Son palabras solemnes de la página 154, que enseguida son contrastadas con las frivolidades de títulos de programas de televisión. Y es que este es el drama en realidad que se presenta en la novela: cómo lo ordinario y vulgar, lo exhibicionista y estúpido que manda en nuestra sociedad llena de redes sociales y publicidad, choca con las ideas elevadas románticas, que ya no existen en propiedad, que son ejemplificadas ya por la locura y la obsesión, el acoso y la extravagancia. Lo único diferente es que este acosador sabe expresarse, como reconoce la propia Salma R a medida que va recibiendo cartas de su adorador, que la llama Amada cuando se refiere a ella conversando con Sancho y que ignora que solo despierta en la figura televisiva risas burlescas.

Pero ¿quién está más loco? ¿El demente Quijote o el resto de personajes, que tienen turbios secretos que ocultar, que son unos farsantes en realidad detrás de su imagen exitosa y triunfalista? Con todo ello Rushdie aborda las hipocresías humanas, las gentes que, por voluntad íntima, elige la superficialidad en vez de la profundidad. Y en medio de todo, el autor aprovechar para hablar del pueblo inglés, donde «hacen las cosas de otra manera» (en Inglaterra vive otro personaje de todo este teatro del absurdo, la Hermana de Hermano), de Twitter, de la inmigración, de la comunidad india de Atlanta, sobre la industria farmacéutica, los programas televisivos de citas amorosas, etcétera.

Por estos detalles y ese tono crítico y hasta sarcástico, esta última obra de Rushdie puede relacionarse con otras suyas en las que ya había analizado la sociedad norteamericana, como en La decadencia de Nerón Golden, un retrato del país desde la época de Obama hasta la llegada al poder de Donald Trump; en esta historia, que publicó Seix Barral en el 2017, con tono de novela de suspense político, vimos a un joven estadounidense aspirante a director de cine que se veía involucrado en los oscuros asuntos de una familia llena de secretos y que, en última instancia, veía la decadencia de su patriarca, Nerón Golden, reflejo del actual huésped de la Casa Blanca. Ruhsdie así revisaba acontecimientos importantes de los últimos ocho años de la vida en Estados Unidos: el auge del Tea Party y el nuevo conservadurismo, el feminismo y las nuevas políticas de género, la reacción contra la corrección política y la aparición de Trump, con todas sus ambiciones y narcisismos, y tan enfrentado a los medios de comunicación, que en Quijote tienen una preponderancia absoluta.

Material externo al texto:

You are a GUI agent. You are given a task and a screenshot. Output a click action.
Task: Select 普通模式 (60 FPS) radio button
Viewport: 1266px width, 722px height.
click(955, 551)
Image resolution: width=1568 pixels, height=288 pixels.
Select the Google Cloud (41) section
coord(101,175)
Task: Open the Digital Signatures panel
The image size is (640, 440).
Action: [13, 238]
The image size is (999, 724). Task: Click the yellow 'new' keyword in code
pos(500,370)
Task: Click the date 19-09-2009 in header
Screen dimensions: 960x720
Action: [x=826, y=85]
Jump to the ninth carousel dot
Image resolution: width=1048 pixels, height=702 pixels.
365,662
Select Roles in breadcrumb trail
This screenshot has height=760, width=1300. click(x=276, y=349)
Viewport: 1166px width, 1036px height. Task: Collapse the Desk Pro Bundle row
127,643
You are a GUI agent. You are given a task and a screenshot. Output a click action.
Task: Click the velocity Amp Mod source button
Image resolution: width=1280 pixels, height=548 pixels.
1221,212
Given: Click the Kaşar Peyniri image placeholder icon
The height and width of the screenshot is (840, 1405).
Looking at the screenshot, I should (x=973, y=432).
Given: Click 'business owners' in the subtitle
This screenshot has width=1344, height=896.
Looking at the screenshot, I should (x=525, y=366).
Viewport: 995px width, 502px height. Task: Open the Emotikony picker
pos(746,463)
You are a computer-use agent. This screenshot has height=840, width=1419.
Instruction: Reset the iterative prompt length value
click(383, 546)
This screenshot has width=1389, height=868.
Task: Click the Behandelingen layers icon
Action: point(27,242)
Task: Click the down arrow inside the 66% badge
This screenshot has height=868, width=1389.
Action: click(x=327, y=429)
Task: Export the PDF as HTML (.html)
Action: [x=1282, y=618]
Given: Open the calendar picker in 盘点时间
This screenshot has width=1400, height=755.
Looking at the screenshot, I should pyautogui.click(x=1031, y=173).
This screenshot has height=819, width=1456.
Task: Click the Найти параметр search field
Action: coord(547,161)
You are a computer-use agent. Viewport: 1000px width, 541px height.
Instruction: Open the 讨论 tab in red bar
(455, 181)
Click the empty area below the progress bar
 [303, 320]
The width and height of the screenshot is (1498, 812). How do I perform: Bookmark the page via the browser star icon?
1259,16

Rushdie, quién lo duda después de esta gran reinterpretación del Quijote cervantino, la novela que tiene infinitas lecturas, podría firmar lo que dijo Dostoievski en su Diario de un escritor (1877): «Ese libro, el más triste de todos, no debe el hombre olvidar llevarlo consigo el día del Juicio final»; tampoco, la consideración de Unamuno, que afirmaba que el libro era la Biblia española y, «Nuestro Señor don Quijote», Cristo; ni el punto de vista de Gustave Flaubert, que escribió en sendas cartas de 1852 a su amante intelectual Louise Colet reflexiones de gran calado por lo que respecta, primero, a la existencia real del Quijote: «Lo que distingue a los grandes genios es la generalización y la creación. En un solo tipo resumen personalidades dispersas y aportan a la conciencia del género humano personajes nuevos. ¿Acaso no se cree en la existencia de Don Quijote igual que en la de César?»; y por el otro, sobre la grandeza de una obra que lo aúna todo, que todo lo abarca hasta minimizar lo demás: «Lo que hay de prodigioso en Don Quijote es la ausencia de arte, y esa perpetua fusión de la ilusión y de la realidad que hace de él un libro tan cómico y tan poético. A su lado, ¡qué enanos, todos los demás! ¡Qué pequeño se siente uno, Dios mío! ¡Qué pequeño!».

Toni Montesinos

El condenado a muerte

Hay una línea regular, un trasfondo novelístico más o menos evidente, en el camino literario de Salman Rushdie; cada una de sus obras, detenida en su estación, en el momento de que vieron la luz, desde su celebrada Hijos de la medianoche (1981) hasta Shalimar, el payaso (2005), y aún más allá, aporta un detalle a esa recta. El camino sería un largo espejo de la realidad multiétnica; cada obra, un escenario nuevo en el gran teatro del ser humano enfrentado a un presente marcado por la inmigración, el poder político, las presiones sociales que presenta cada nacionalidad.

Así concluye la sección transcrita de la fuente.